En el trayecto todo era igual, uno que otro auto particular y miles de personas, en todas las esquinas, esperando inútilmente una movilidad que nunca pasaría. Me dejó en el cruce de Salaverry con Cuba y comencé a caminar rumbo a la avenida Brasil, pasando la plaza de Jesús María, frente a la iglesia de San José, cuando tropecé con un cuadro surrealista. Un grupo de policías con una tanqueta y bombas lacrimógenas intentaba poner orden en medio de una turba que amenazaba saquear el mercado. Grupos de personas corrían de un lado a otro y algunas de ellas, mujeres, madres de familia desesperadas por conseguir algo de alimento, gritaron:
– Llegó el fiscal, llegó el fiscal….
– No, no soy fiscal, advertí, arreglándome el nudo de una corbata que apretaba más que nunca.
– Usted diga que es el fiscal, me susurró una de ellas al oído.
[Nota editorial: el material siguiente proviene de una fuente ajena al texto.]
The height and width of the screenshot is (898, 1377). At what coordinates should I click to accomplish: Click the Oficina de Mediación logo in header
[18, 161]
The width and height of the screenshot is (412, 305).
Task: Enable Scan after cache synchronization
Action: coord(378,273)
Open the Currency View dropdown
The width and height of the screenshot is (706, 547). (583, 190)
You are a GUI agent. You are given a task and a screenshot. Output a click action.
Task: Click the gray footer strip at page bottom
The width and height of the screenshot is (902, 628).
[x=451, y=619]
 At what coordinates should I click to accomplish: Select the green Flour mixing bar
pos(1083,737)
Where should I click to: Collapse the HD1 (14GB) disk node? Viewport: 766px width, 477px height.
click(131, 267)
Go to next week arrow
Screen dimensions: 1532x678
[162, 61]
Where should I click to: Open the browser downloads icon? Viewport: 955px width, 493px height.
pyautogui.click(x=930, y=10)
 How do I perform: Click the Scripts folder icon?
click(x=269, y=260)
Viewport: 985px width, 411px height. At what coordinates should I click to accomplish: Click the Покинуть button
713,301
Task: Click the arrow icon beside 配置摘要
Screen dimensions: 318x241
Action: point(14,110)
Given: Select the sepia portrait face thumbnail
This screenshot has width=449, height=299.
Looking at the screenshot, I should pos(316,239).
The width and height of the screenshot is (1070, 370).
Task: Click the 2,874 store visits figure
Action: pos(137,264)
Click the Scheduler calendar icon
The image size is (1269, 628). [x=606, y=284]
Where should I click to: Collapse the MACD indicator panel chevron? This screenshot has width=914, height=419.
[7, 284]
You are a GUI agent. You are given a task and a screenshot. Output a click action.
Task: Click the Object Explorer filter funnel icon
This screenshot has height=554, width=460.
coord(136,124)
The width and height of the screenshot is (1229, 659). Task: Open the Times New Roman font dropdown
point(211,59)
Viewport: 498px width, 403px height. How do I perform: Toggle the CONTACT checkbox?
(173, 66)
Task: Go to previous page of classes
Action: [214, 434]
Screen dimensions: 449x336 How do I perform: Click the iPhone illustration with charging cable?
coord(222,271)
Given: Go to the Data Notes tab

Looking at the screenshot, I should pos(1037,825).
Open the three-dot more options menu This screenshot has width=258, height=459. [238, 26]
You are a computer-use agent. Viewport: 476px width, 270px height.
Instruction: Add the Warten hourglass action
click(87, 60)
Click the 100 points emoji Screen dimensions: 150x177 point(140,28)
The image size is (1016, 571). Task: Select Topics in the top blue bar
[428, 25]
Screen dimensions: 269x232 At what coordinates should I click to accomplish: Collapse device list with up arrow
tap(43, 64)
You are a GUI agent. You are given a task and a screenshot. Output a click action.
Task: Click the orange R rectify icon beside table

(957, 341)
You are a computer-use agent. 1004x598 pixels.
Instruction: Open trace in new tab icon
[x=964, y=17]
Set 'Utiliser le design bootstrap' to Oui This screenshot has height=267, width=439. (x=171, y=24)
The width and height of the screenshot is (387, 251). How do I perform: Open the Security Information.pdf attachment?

– Buenos días señor fiscal, dijo en voz alta un mayor de la policía que se cuadró solemnemente e hizo el saludo que acostumbra la gente de uniforme, con la mano cerca a la sien derecha.
– Buenos días, respondí.
– Usted decida doctor – insistió el oficial- le sugiero que abramos las puertas y se comience a vender, pero en pequeñas raciones, antes que esto se vuelva saqueo.
– Está bien, dije, que abran las puertas y vendan máximo dos kilos por persona. Arroz, azúcar, etc.
– Permiso doctor, gritó el mayor y se dirigió apurado, con las señoras tras sus pasos, apurados todos.
En la vida hay momentos que es mejor apurar el paso pensé y seguí rápidamente rumbo a la avenida Brasil. Allá, en el canal de televisión me esperaba un gerente igualmente apurado, desesperado. Carlos Guillén intentaba armar equipos de reporteros, camarógrafos y choferes para salir pronto a cubrir las noticias.